I appreciate how much information can be conveyed in single word or simple sentence of sarcastic humor. And I am amazed that women are referred to as the weaker sex. While I may be able to lift more, run faster, and jump higher, my wife is far better at handling the day-to-day vicissitudes of life, which probably explains why she will live longer. She has the temperament and I have the testosterone. Just the other day, a testosterone-fueled ego trip drove me to set a 1,000-meter age group rowing machine record that my trainer exclaimed will never be broken. However, this stud turned into a dud when I came home to an empty house (my wife is gone for a few weeks.) Without her calming temperament, I couldn't relax enough to sleep. Chamomile tea, reading the Psalms, and meditating didn't work. I finally calmed down enough to doze off by curling up on the coach with my granddaughter's teddy bear.

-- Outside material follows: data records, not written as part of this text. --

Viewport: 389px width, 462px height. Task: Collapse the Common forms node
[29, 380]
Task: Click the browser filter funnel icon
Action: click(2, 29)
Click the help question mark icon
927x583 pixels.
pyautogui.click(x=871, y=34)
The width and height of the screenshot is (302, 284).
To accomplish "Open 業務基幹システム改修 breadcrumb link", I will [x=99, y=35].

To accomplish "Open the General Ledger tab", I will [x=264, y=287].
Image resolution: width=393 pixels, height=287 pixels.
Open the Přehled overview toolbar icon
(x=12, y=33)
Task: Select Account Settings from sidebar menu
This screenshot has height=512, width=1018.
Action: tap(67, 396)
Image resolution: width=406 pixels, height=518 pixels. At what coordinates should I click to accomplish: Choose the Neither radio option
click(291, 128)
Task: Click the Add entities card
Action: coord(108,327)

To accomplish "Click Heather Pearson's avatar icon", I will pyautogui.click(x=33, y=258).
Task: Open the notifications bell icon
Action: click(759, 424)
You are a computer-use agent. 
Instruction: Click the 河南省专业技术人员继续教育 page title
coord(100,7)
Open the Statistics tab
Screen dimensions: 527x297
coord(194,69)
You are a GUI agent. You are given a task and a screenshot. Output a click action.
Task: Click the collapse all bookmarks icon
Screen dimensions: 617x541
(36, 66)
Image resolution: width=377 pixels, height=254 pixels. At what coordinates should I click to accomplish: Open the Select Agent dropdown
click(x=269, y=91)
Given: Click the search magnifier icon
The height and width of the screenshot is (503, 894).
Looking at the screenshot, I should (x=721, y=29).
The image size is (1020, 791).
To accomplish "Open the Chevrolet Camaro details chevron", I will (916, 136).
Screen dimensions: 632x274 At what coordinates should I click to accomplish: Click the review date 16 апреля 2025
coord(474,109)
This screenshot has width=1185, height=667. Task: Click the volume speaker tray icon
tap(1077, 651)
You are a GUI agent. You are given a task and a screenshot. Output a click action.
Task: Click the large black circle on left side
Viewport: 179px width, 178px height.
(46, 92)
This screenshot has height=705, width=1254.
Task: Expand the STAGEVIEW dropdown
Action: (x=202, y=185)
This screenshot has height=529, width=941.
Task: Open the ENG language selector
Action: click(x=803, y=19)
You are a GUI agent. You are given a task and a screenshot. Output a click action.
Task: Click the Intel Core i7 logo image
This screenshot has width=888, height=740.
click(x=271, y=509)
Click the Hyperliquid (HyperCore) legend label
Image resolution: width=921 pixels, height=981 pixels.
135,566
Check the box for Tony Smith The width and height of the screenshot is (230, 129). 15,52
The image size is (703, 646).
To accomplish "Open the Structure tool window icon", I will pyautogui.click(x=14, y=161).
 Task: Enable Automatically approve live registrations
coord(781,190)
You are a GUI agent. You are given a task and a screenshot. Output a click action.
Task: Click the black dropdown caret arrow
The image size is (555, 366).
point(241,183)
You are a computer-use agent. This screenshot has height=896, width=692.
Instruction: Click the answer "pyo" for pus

As I reflect on the recent volatility of the stock market, I am reminded that the calming temperament of a female investor is preferable to what Jason Zweig refers to as, "...the testosterone-poised sandbox of the male investor." In a Mother's Day Wall Street Journal column he said, about male investors, "...the most important thing is beating the other guy; the second most important: bragging about it. The long term is somebody else's problem, and asking for advice is an admission of inferiority."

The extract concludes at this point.